> [STATED TASK] Turn the lines below into a numbered list, dropping any blank lines and leaving out the pictures.

━━━━━ PROVIDED MATERIAL ━━━━━

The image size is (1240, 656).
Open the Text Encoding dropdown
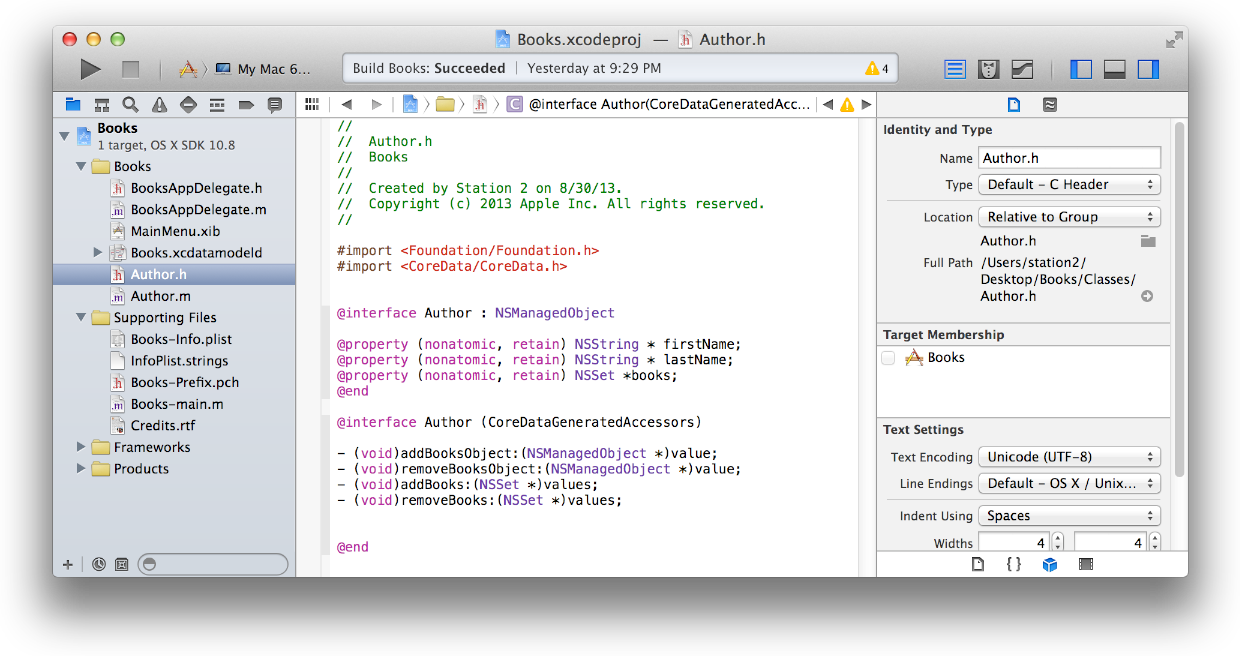[1068, 457]
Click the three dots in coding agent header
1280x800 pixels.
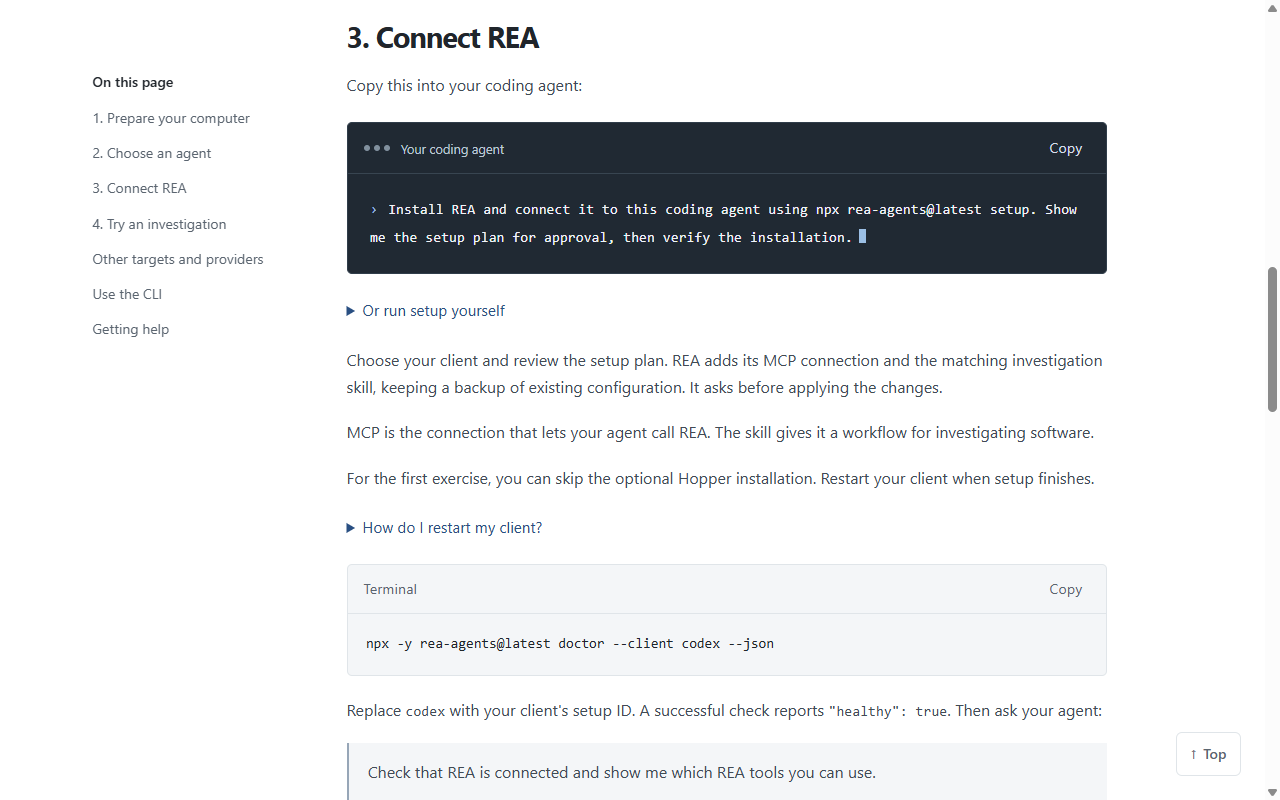click(x=377, y=148)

━━━━━

> [TASK ANSWER]
1. The image size is (1240, 656).
2. Open the Text Encoding dropdown
3. [1068, 457]
4. Click the three dots in coding agent header
5. 1280x800 pixels.
6. click(x=377, y=148)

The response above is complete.